Rural kiosks
Navi Radjou writes on HarvardBusiness.org that he recently visited the Microsoft Research India lab in Bangalore, describes what he learned about their Technology for Emerging Markets (TEM) unit, and draws some interesting wider conclusions.

“What impressed me most about TEM is its staff members’ multidisciplinary backgrounds. In addition to computer scientists and engineers, TEM also includes experts in the areas of ethnography, sociology, political science, and development economics, all of which help Microsoft understand the social context of technology in emerging markets like India. […]

By leveraging its multidisciplinary talent, TEM has developed some amazing solutions designed for emerging and underserved markets, both in rural and urban environments.”

Radjou sees this as an example of Microsoft’s new direction in terms of research and development:

“Undoubtedly Microsoft is pioneering the R&D 2.0 model that I discussed in my last post — an organizational model that relies on anthropologists and development economists to first decipher the socio-cultural needs of users in emerging markets like India and then use these deep insights to develop appropriate technology solutions.

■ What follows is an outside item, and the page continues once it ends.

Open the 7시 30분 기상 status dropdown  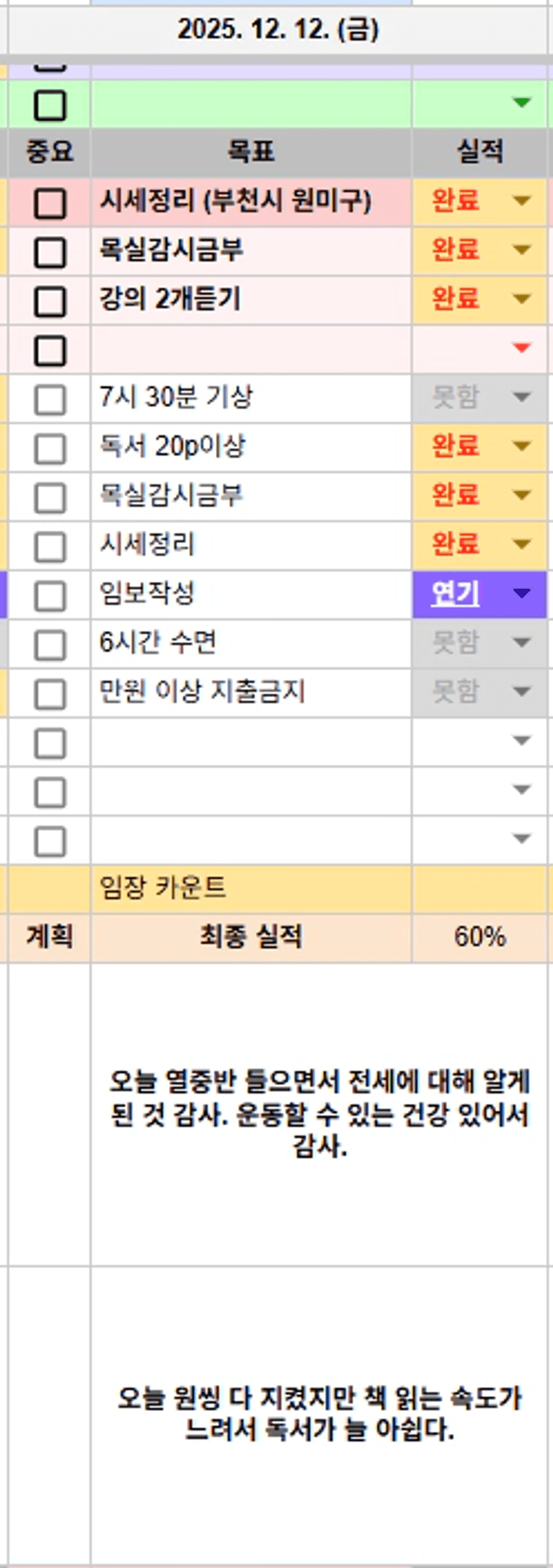tap(521, 397)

And it’s telling that Microsoft picked India as the epicentre of its global R&D transformation.”

He concludes with “some operating principles that [he] can offer to senior managers in other multinationals who wish to deploy the R&D 2.0 model in their own emerging market units like India.”

Navi Radjou is the Executive Director of the Centre for India & Global Business at the Judge Business School at the University of Cambridge.